Re: [PATCH bpf-next v2 1/6] mm, bpf: Introduce __GFP_TRYLOCK for opportunistic page allocation

Steven Rostedt <rostedt@xxxxxxxxxxx> · Fri, 13 Dec 2024 16:00:35 -0500

On Fri, 13 Dec 2024 15:09:50 -0500
Steven Rostedt <rostedt@xxxxxxxxxxx> wrote:

> > What's the concern then? That PI may see an odd order of locks for this task ?
> > but it cannot do anything about it anyway, since the task won't schedule.
> > And before irq handler is over the B will be released and everything
> > will look normal again.  
> 
> The problem is the chain walk. It could also cause unwanted side effects in RT.
> 
> If low priority task 1 has lock A and is running on another CPU and low
> priority task 2 blocks on lock A and then is interrupted right before going
> to sleep as being "blocked on", and takes lock B in the interrupt context.
> We then have high priority task 3 on another CPU block on B which will then
> see that the owner of B is blocked (even though it is not blocked for B), it
> will boost its priority as well as the owner of the lock (A). The A owner
> will get boosted where it is not the task that is blocking the high
> priority task.
> 
> My point is that RT is all about deterministic behavior. It would require
> a pretty substantial audit to the PI logic to make sure that this doesn't
> cause any unexpected results.
> 
> My point is, the PI logic was not designed for taking a lock after being
> blocked on another lock. It may work, but we had better prove and show all
> side effects that can happen in these cases.

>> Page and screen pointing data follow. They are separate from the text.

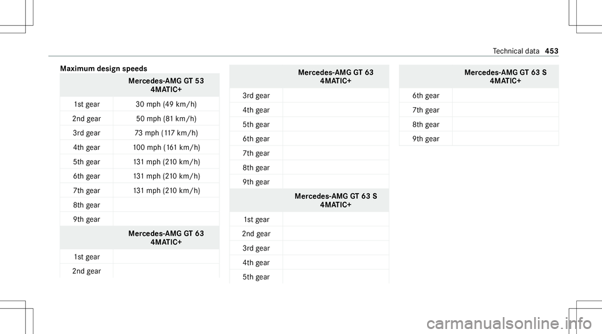Select 5th gear's '131 mph (210 km/h)' value
Image resolution: width=602 pixels, height=334 pixels.
coord(166,162)
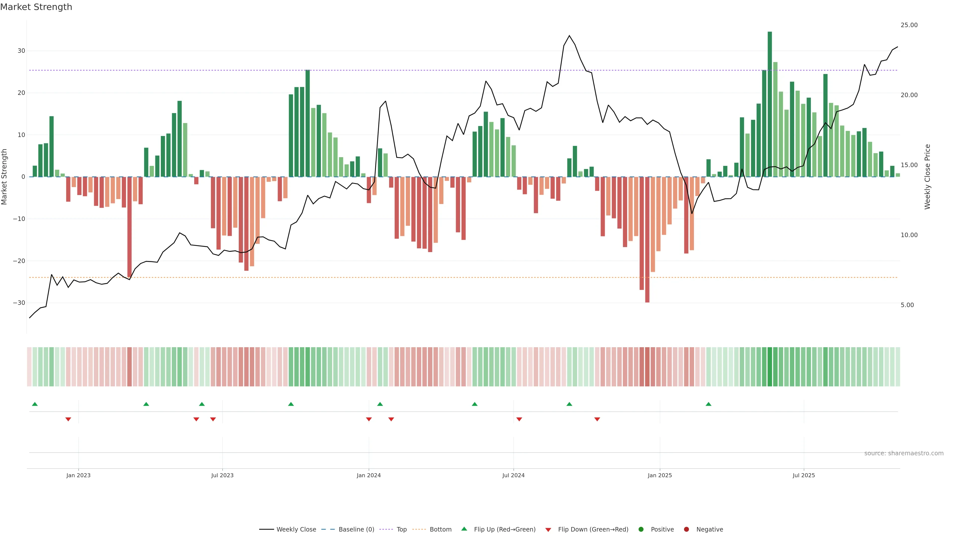Click the Jul 2024 x-axis label
This screenshot has height=538, width=956.
[513, 475]
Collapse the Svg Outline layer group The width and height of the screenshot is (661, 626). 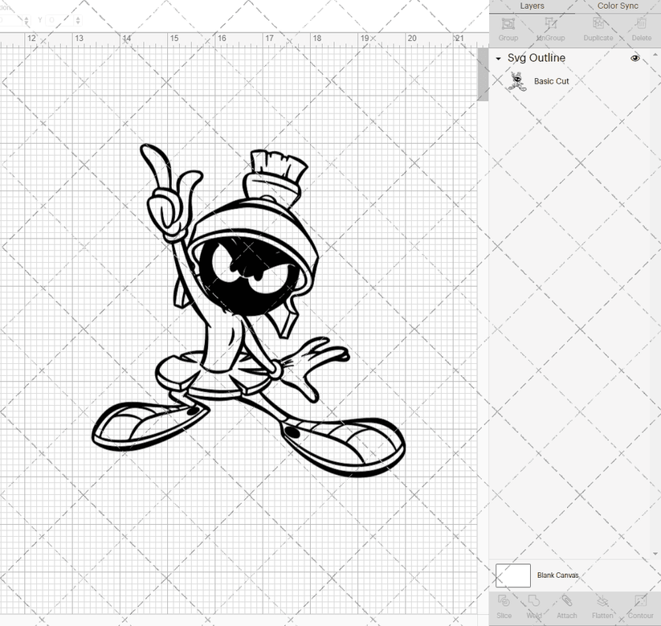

When B is released, task 2 will be unboosted, but task 1 will not. That's
because a task is only unboosted when it releases a lock (or a lock times
out, and then the waiter will unboost the chain, but that's not this case).

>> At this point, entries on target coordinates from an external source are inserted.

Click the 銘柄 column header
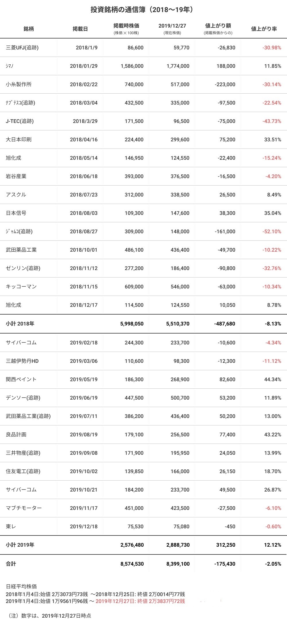 point(29,29)
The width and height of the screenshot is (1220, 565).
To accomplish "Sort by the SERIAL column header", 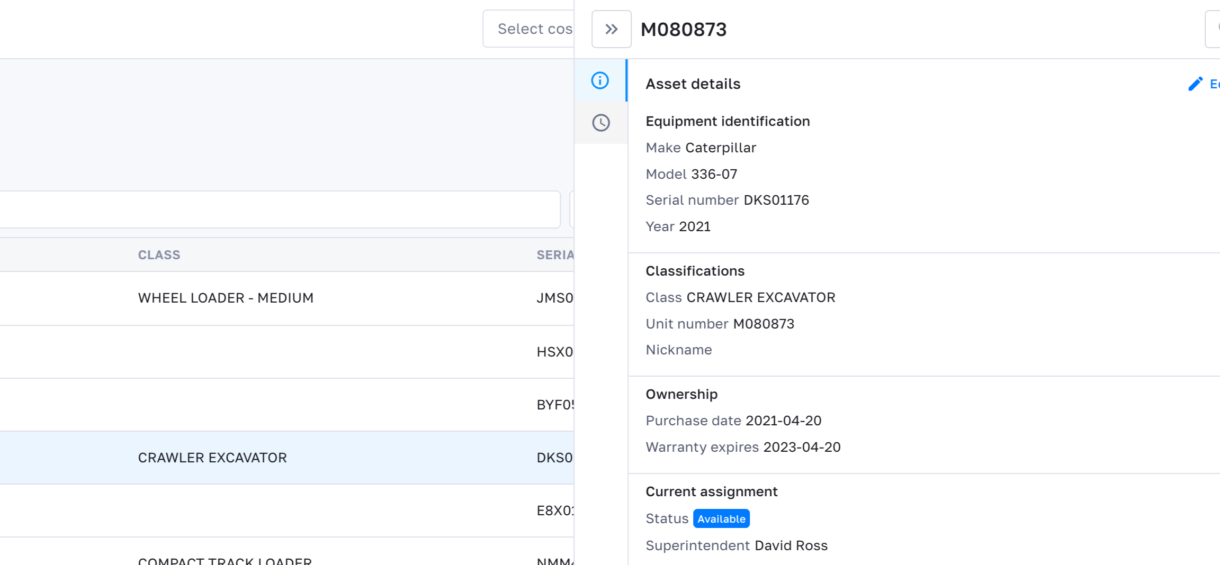I will (x=554, y=255).
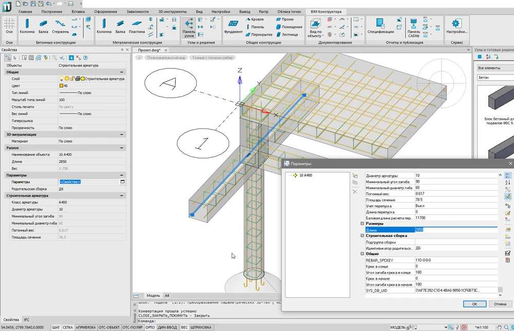Screen dimensions: 514x331
Task: Collapse the Размеры section in Параметры dialog
Action: [362, 224]
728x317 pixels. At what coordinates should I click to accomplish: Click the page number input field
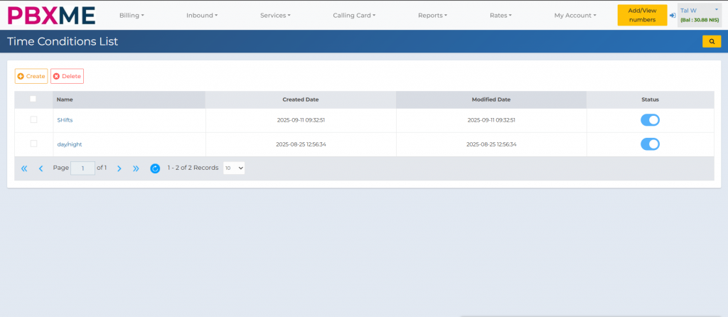click(82, 168)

Task 1 will unboost when it finally releases lock A.

Another issue is that interrupts are not stopped by spin_lock_irq*() as in
RT spin_lock_irq*() is the same as spin_lock(). As spin_locks() are assumed
to only be in threaded irq context, there's no reason to actually disable
interrupts when taking one of these spin_lock_irq*().

That means we could have task 1 trying to take lock B too. If we have a
lock order of:

  A -> B

Where B is the trylock in the irq context, we have:

  CPU 1			CPU 2			CPU 3
  -----			-----			-----
 task 1 takes A
			task 2 blocks on A, gets interrupted, trylock B and succeeds:

 task 1 takes B (blocks)

						High priority task 3 blocks on B

Now we have this in the PI chain:

  Task 3 boosts tasks 2 but task 2 is blocked on A
  Task 3 then boosts owner of A which is task 1 which is blocked on lock B
  Task 3 then boosts owner of lock B which is task 2
  [ wash, rinse, repeat!!! ]

There is a safety valve in the code that will prevent an infinite loop, and
it will trigger a printk message or it may stop because the priorities are
equal, but still, this is not desirable and may even have other side
effects. If deadlock detection is enabled, this will trigger it.

Again, allowing spin_locks being taken in hard irq context in RT, even with
trylock is going to open a nasty can of worms that will make this less
deterministic and determinism is the entire point of RT. If we allow one
user to have spin_lock_trylock() in hard irq context, we have to allow
anyone to do it.

-- Steve